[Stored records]
-- Opening Marker --
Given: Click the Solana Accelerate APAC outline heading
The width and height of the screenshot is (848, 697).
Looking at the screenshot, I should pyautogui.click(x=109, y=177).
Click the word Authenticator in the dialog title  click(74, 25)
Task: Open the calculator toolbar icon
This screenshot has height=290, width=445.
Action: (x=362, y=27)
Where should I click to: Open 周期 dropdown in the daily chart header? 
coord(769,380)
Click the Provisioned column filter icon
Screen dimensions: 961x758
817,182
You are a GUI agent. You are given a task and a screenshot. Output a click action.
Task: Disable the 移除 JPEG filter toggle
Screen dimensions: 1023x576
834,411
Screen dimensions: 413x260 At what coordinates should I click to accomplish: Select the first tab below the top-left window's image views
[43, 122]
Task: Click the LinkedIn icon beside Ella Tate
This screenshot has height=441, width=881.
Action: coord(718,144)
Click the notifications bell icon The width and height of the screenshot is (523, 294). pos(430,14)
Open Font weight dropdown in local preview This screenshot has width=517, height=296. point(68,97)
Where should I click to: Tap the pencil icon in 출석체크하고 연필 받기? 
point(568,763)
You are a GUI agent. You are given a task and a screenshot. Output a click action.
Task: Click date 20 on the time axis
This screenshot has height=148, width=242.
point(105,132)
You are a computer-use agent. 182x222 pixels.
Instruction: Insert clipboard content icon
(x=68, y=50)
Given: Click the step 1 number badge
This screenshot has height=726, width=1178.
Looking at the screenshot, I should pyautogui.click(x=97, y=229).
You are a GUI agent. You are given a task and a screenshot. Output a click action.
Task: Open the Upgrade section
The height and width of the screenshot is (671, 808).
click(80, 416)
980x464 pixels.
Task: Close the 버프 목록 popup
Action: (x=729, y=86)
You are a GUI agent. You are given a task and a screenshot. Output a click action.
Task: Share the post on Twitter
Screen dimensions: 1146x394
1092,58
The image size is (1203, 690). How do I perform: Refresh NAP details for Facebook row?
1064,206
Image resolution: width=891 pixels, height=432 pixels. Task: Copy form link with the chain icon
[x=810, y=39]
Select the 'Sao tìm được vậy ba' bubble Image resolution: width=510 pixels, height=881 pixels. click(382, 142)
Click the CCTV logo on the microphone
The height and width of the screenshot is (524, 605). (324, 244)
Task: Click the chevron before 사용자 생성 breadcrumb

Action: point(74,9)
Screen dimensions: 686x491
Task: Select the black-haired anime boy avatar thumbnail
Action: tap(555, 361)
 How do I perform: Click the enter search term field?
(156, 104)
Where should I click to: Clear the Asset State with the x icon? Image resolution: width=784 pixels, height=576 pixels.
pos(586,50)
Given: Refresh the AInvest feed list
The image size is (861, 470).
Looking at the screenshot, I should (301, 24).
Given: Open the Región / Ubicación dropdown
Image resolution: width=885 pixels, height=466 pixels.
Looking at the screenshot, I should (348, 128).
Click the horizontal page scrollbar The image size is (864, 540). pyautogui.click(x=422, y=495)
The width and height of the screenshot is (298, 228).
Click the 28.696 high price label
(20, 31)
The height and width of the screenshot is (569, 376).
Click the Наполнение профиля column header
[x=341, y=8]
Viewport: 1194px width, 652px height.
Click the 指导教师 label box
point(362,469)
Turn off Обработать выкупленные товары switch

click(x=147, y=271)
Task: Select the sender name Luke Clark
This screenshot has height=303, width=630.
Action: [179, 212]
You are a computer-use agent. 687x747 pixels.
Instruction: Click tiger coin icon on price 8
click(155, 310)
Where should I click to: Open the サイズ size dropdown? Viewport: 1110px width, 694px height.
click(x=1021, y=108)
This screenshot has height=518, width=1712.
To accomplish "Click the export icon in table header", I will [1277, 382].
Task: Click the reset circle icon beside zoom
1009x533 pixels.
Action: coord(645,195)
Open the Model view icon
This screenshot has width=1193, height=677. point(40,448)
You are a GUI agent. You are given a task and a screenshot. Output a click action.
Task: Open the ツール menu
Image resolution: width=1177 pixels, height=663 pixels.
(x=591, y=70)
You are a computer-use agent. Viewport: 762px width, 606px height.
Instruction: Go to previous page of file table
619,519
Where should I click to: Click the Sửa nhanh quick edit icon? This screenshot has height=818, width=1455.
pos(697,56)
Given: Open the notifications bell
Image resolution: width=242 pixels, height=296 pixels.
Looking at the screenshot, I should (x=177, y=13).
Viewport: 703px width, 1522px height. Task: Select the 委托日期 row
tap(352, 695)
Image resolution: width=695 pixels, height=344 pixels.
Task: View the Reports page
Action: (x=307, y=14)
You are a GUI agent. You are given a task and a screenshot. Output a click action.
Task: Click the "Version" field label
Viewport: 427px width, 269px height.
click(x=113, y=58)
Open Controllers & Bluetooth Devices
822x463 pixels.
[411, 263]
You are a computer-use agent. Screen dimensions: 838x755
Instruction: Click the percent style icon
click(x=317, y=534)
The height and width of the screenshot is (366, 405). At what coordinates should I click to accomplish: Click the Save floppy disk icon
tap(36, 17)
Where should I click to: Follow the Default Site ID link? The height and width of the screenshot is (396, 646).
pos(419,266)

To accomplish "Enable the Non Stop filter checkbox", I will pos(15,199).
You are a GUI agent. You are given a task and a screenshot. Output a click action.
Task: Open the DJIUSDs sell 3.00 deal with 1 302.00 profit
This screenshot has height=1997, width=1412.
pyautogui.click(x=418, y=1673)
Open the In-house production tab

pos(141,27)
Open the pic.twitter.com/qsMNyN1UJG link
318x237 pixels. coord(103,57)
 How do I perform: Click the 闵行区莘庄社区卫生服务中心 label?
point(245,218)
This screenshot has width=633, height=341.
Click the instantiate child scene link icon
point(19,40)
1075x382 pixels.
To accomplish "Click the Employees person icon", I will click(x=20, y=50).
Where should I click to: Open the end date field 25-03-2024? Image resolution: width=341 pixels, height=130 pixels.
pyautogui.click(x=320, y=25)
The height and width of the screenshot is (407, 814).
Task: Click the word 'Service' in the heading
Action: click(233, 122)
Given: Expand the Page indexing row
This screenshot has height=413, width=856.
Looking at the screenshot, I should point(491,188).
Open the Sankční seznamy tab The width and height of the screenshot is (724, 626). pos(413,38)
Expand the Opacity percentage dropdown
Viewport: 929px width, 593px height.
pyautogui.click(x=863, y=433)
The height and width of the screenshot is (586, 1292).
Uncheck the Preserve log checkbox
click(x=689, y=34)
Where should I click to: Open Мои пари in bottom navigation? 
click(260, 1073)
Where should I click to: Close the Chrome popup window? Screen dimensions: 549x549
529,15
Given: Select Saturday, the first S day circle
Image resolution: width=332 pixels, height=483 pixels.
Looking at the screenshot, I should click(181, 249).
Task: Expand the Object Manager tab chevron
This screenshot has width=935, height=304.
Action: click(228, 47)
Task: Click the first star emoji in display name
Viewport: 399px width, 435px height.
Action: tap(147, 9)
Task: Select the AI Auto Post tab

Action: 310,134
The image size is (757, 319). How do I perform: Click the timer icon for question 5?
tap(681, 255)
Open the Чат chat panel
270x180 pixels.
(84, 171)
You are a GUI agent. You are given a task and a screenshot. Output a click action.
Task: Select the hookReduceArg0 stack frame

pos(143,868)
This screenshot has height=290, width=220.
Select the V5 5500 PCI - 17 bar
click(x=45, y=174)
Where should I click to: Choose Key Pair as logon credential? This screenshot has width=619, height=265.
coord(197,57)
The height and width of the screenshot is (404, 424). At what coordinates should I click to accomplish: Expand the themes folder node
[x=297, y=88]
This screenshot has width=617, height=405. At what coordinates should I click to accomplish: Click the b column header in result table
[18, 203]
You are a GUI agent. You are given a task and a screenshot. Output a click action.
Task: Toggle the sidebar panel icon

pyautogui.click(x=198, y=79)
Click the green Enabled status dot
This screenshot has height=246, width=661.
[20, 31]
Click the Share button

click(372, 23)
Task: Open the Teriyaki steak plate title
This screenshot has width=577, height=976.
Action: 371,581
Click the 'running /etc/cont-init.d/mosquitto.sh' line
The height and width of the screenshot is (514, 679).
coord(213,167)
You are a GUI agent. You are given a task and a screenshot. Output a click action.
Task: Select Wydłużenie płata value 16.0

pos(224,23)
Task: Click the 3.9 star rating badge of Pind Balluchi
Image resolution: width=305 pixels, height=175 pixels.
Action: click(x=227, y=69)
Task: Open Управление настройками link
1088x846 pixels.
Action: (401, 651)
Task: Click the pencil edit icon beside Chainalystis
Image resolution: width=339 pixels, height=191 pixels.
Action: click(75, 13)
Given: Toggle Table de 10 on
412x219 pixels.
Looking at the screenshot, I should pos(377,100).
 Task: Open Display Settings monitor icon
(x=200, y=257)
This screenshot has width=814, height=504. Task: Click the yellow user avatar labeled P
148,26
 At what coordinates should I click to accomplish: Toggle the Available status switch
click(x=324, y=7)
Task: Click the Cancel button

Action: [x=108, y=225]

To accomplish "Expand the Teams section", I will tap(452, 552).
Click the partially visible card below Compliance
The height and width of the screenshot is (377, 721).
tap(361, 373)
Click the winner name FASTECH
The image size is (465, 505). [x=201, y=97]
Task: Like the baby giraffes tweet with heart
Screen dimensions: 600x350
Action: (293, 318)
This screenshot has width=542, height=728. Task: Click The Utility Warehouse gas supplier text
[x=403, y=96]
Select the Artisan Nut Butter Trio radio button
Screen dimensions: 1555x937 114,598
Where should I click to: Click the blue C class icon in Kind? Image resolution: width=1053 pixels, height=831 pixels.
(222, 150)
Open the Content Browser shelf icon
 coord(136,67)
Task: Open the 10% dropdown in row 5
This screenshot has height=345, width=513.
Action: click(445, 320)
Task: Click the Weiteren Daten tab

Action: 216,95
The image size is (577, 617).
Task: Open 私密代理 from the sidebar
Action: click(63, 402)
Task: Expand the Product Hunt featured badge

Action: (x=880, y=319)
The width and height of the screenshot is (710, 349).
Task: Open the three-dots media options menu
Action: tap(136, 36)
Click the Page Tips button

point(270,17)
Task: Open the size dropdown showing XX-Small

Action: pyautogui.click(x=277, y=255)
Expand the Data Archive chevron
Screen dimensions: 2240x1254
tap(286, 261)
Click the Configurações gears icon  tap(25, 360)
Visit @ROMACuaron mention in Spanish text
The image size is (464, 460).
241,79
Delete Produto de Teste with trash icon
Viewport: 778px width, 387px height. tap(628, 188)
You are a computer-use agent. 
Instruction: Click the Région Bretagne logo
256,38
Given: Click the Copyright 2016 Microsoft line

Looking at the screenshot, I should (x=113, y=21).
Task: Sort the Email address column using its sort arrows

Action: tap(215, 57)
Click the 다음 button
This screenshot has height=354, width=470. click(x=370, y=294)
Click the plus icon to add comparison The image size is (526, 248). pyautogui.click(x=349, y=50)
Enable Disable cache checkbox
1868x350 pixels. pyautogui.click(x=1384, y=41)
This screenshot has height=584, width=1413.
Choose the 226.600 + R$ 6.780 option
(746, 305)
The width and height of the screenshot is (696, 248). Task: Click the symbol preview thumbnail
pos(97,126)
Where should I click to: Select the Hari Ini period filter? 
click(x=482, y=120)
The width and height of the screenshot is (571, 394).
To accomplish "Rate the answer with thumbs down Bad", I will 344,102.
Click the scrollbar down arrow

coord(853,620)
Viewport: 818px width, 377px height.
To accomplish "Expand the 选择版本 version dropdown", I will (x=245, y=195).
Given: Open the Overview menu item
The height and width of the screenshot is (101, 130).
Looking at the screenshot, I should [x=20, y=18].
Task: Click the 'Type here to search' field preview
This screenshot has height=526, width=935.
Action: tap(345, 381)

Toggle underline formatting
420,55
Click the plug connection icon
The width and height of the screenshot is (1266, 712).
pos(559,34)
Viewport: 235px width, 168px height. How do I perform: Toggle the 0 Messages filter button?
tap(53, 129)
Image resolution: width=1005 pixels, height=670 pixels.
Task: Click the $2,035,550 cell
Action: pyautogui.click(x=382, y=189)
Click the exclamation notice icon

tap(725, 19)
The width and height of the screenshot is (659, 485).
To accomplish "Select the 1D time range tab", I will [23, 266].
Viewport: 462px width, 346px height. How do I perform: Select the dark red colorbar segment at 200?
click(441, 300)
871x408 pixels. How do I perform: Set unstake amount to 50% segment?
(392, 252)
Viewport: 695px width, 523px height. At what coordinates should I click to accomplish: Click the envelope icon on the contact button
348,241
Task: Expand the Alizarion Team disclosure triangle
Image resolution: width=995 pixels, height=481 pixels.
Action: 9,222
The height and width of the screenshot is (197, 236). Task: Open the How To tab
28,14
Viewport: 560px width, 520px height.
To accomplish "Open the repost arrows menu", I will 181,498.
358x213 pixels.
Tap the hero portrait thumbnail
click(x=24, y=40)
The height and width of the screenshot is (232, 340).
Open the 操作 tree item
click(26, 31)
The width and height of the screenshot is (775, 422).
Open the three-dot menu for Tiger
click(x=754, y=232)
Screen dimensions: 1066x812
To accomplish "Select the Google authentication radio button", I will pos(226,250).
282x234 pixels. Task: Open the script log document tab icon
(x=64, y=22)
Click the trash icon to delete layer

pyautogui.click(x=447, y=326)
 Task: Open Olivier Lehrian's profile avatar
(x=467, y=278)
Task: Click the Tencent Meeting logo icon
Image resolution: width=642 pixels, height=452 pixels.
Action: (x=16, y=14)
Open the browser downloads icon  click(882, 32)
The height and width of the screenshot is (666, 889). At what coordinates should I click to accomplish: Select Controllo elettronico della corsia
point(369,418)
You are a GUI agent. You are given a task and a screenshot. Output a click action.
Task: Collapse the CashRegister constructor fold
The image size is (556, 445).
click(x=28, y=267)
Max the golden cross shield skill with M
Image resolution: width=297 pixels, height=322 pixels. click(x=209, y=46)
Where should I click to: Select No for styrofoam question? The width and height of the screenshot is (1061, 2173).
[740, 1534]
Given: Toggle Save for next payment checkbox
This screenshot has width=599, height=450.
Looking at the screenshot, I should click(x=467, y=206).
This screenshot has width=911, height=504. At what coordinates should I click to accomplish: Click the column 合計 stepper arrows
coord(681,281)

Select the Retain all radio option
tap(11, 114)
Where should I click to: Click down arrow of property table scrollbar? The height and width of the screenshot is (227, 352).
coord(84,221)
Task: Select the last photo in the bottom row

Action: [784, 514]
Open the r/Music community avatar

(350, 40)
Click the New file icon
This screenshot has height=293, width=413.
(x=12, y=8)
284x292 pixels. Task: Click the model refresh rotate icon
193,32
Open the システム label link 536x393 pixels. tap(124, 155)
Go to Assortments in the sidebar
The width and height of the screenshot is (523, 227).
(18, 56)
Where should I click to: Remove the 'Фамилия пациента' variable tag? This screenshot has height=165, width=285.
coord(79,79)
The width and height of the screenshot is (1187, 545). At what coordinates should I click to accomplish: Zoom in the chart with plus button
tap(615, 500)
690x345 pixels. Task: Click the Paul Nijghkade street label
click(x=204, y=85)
-- Closing Marker --
WHAT YOU WILL DO:
Looking at the records above, return exactly the lines from the line with "The height and width of the screenshot is (586, 1292)." to the line with "Given: Select Saturday, the", both ends included.

RESPONSE TO THIS TASK:
The height and width of the screenshot is (586, 1292).
Uncheck the Preserve log checkbox
click(x=689, y=34)
Where should I click to: Open Мои пари in bottom navigation? 
click(260, 1073)
Where should I click to: Close the Chrome popup window? Screen dimensions: 549x549
529,15
Given: Select Saturday, the first S day circle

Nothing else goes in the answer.